In this post we analyze 5 types of recombinant monoclonal antibodies that complement hybridoma technology by using recombinant DNA technology.
Recombinant monoclonal antibodies
Broadly speaking, recombinant monoclonal antibodies are produced by in vitro cloning. Genes for the heavy and light chains of an antibody are inserted into an expression vector that is transfected into the host cell for recombinant expression in cell culture.
This confers several advantages over monoclonal antibodies obtained by hybridoma technology, such as:
- Faster production
- Production scalability
- Easily modifiable sequences
- Greater consistency between batches
Here we go over the main types of recombinant monoclonal antibodies:
1.- Whole recombinant monoclonal antibodies
Recombinant monoclonal antibodies differ from those obtained by hybridoma technology mainly by being based on plasmids rather than coming from natural immunoglobulin genes. In this way, both sequences and vectors can be optimized to obtain higher levels of specificity, sensitivity or stability, or to increase the levels of antibody expression.

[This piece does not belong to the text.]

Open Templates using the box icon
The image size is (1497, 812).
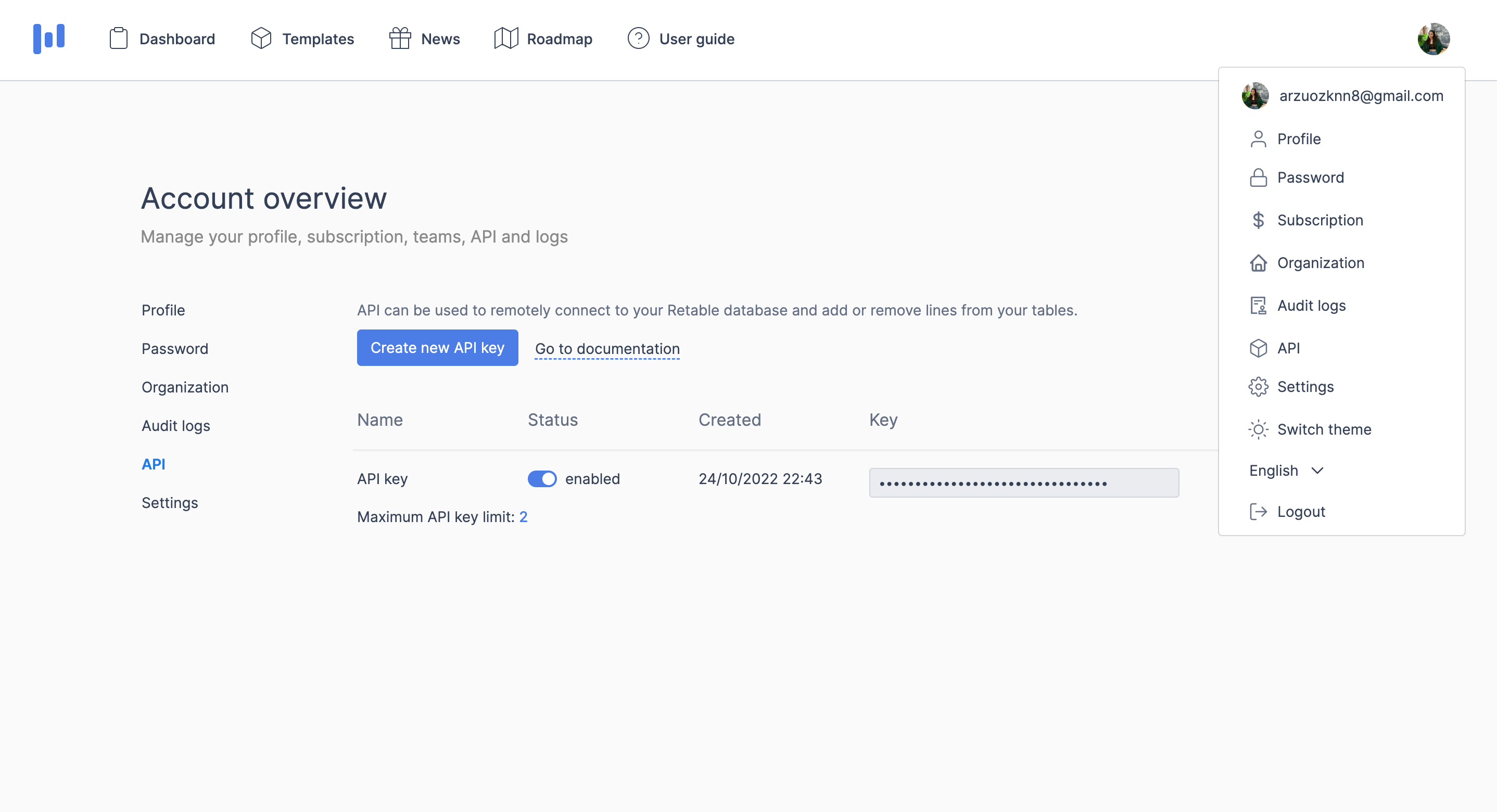(260, 39)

2.- Single-chain variable fragments (ScFv)
ScFv are fusion proteins formed by the variable regions of the heavy and light chains fused in a structure of approximately 27 kDa to form a single protein capable of recognizing the target antigen. ScFv have a disadvantage as they generally have a lower affinity for the target protein compared to whole antibodies.
Nanobodies are recombinant monoclonal antibodies derived from camelids such as the llama, alpaca, or camel. Specifically, they are the variable heavy chain fragment of heavy chain camelid antibodies.
They are obtained by isolating RNA from blood mononuclear cells after immunization of animals with the antigen of interest with which a phage library is constructed. After selecting the antibody fragments with the highest affinity, they are sequenced and recombinantly expressed.
It should be noted that nanobodies have the great advantage of being significantly smaller than the rest of the antibodies (15 kDa vs 150 kDa of the complete antibodies), which allows them to recognize epitopes that the complete antibodies could not access due to steric hindrances.
4.- Fab Fragments
Fab fragments consist of the light chain and the part of the heavy chain that is connected to it through a disulfide bond. These fragments can be obtained by recombinant production, although they can also be obtained by proteolysis from a complete monoclonal antibody.
5.- Bispecific antibodies
Bispecific antibodies combine two different antigen-binding specificities within the same molecule. All of them are designed to recognize two different epitopes on the same or different antigens, but structurally they can have different formats, for example, small single chain antibodies, structures similar to an IgG or larger molecules fused from different antigen binding sites.